- _Activity_:
Word for word, reproduce all of the entries shown below.

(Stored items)

****

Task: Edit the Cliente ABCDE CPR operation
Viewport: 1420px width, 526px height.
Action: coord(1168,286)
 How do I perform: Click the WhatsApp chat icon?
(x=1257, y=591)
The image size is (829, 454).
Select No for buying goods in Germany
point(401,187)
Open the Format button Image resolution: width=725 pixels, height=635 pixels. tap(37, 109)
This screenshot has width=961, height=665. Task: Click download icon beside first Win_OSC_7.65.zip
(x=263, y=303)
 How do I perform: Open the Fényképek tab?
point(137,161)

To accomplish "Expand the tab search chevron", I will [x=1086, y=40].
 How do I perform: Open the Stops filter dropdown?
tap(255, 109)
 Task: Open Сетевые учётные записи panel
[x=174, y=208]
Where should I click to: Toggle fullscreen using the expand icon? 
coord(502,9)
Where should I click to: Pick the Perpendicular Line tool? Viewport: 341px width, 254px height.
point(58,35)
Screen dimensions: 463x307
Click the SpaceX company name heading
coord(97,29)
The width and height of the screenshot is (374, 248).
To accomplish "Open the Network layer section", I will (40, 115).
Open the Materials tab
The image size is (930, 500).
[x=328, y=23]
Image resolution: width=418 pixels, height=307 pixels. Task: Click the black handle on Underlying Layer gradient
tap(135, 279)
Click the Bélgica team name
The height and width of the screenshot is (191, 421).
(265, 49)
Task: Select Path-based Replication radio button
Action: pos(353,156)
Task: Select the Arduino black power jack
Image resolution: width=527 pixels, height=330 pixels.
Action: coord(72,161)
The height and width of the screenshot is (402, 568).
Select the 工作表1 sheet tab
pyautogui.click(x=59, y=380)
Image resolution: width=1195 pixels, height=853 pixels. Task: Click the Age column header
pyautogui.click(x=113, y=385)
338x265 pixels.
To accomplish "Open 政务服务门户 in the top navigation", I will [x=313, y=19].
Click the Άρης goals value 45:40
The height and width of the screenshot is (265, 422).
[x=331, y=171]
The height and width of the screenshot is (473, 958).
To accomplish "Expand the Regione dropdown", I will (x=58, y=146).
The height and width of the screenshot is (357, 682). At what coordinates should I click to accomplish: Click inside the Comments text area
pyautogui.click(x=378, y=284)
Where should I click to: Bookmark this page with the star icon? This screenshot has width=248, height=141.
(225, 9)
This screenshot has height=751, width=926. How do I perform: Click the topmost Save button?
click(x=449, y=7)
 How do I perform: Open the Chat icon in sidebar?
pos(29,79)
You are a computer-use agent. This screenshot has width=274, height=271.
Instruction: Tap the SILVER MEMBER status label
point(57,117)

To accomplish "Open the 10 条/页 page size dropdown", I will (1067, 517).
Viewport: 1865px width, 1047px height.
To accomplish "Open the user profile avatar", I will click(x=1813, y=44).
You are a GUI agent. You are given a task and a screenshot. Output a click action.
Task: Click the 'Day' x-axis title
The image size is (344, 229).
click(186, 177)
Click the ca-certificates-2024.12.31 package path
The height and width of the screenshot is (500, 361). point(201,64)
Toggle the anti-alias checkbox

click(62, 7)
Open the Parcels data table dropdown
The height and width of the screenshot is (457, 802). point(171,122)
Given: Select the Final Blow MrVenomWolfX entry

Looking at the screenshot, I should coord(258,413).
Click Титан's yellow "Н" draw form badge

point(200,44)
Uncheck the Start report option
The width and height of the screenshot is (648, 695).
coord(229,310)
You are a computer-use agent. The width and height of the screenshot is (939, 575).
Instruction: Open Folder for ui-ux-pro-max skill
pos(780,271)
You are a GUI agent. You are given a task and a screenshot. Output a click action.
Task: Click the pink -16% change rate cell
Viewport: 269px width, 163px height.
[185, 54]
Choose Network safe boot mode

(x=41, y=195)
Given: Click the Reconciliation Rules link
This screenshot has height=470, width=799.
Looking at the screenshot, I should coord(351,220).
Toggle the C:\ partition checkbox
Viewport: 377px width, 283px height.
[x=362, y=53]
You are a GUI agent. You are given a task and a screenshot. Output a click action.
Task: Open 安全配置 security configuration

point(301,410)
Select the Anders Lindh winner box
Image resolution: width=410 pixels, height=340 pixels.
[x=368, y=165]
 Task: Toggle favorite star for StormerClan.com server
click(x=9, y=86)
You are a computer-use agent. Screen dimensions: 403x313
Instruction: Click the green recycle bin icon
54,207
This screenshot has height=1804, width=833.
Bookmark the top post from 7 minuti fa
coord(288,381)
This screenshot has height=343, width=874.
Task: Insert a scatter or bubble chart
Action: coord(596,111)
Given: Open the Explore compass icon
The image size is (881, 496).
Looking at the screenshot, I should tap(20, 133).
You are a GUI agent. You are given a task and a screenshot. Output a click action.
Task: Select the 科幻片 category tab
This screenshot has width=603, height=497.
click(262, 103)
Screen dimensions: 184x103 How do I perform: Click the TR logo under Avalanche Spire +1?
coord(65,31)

****

- _Answer below_:
Task: Edit the Cliente ABCDE CPR operation
Viewport: 1420px width, 526px height.
Action: coord(1168,286)
 How do I perform: Click the WhatsApp chat icon?
(x=1257, y=591)
The image size is (829, 454).
Select No for buying goods in Germany
point(401,187)
Open the Format button Image resolution: width=725 pixels, height=635 pixels. tap(37, 109)
This screenshot has width=961, height=665. Task: Click download icon beside first Win_OSC_7.65.zip
(x=263, y=303)
 How do I perform: Open the Fényképek tab?
point(137,161)

To accomplish "Expand the tab search chevron", I will [x=1086, y=40].
 How do I perform: Open the Stops filter dropdown?
tap(255, 109)
 Task: Open Сетевые учётные записи panel
[x=174, y=208]
Where should I click to: Toggle fullscreen using the expand icon? 
coord(502,9)
Where should I click to: Pick the Perpendicular Line tool? Viewport: 341px width, 254px height.
point(58,35)
Screen dimensions: 463x307
Click the SpaceX company name heading
coord(97,29)
The width and height of the screenshot is (374, 248).
To accomplish "Open the Network layer section", I will (40, 115).
Open the Materials tab
The image size is (930, 500).
[x=328, y=23]
Image resolution: width=418 pixels, height=307 pixels. Task: Click the black handle on Underlying Layer gradient
tap(135, 279)
Click the Bélgica team name
The height and width of the screenshot is (191, 421).
(265, 49)
Task: Select Path-based Replication radio button
Action: pos(353,156)
Task: Select the Arduino black power jack
Image resolution: width=527 pixels, height=330 pixels.
Action: coord(72,161)
The height and width of the screenshot is (402, 568).
Select the 工作表1 sheet tab
pyautogui.click(x=59, y=380)
Image resolution: width=1195 pixels, height=853 pixels. Task: Click the Age column header
pyautogui.click(x=113, y=385)
338x265 pixels.
To accomplish "Open 政务服务门户 in the top navigation", I will [x=313, y=19].
Click the Άρης goals value 45:40
The height and width of the screenshot is (265, 422).
[x=331, y=171]
The height and width of the screenshot is (473, 958).
To accomplish "Expand the Regione dropdown", I will (x=58, y=146).
The height and width of the screenshot is (357, 682). At what coordinates should I click to accomplish: Click inside the Comments text area
pyautogui.click(x=378, y=284)
Where should I click to: Bookmark this page with the star icon? This screenshot has width=248, height=141.
(225, 9)
This screenshot has height=751, width=926. How do I perform: Click the topmost Save button?
click(x=449, y=7)
 How do I perform: Open the Chat icon in sidebar?
pos(29,79)
You are a computer-use agent. This screenshot has width=274, height=271.
Instruction: Tap the SILVER MEMBER status label
point(57,117)

To accomplish "Open the 10 条/页 page size dropdown", I will (1067, 517).
Viewport: 1865px width, 1047px height.
To accomplish "Open the user profile avatar", I will click(x=1813, y=44).
You are a GUI agent. You are given a task and a screenshot. Output a click action.
Task: Click the 'Day' x-axis title
The image size is (344, 229).
click(186, 177)
Click the ca-certificates-2024.12.31 package path
The height and width of the screenshot is (500, 361). point(201,64)
Toggle the anti-alias checkbox

click(62, 7)
Open the Parcels data table dropdown
The height and width of the screenshot is (457, 802). point(171,122)
Given: Select the Final Blow MrVenomWolfX entry

Looking at the screenshot, I should coord(258,413).
Click Титан's yellow "Н" draw form badge

point(200,44)
Uncheck the Start report option
The width and height of the screenshot is (648, 695).
coord(229,310)
You are a computer-use agent. The width and height of the screenshot is (939, 575).
Instruction: Open Folder for ui-ux-pro-max skill
pos(780,271)
You are a GUI agent. You are given a task and a screenshot. Output a click action.
Task: Click the pink -16% change rate cell
Viewport: 269px width, 163px height.
[185, 54]
Choose Network safe boot mode

(x=41, y=195)
Given: Click the Reconciliation Rules link
This screenshot has height=470, width=799.
Looking at the screenshot, I should coord(351,220).
Toggle the C:\ partition checkbox
Viewport: 377px width, 283px height.
[x=362, y=53]
You are a GUI agent. You are given a task and a screenshot. Output a click action.
Task: Open 安全配置 security configuration

point(301,410)
Select the Anders Lindh winner box
Image resolution: width=410 pixels, height=340 pixels.
[x=368, y=165]
 Task: Toggle favorite star for StormerClan.com server
click(x=9, y=86)
You are a computer-use agent. Screen dimensions: 403x313
Instruction: Click the green recycle bin icon
54,207
This screenshot has height=1804, width=833.
Bookmark the top post from 7 minuti fa
coord(288,381)
This screenshot has height=343, width=874.
Task: Insert a scatter or bubble chart
Action: coord(596,111)
Given: Open the Explore compass icon
The image size is (881, 496).
Looking at the screenshot, I should tap(20, 133).
You are a GUI agent. You are given a task and a screenshot. Output a click action.
Task: Select the 科幻片 category tab
This screenshot has width=603, height=497.
click(262, 103)
Screen dimensions: 184x103 How do I perform: Click the TR logo under Avalanche Spire +1?
coord(65,31)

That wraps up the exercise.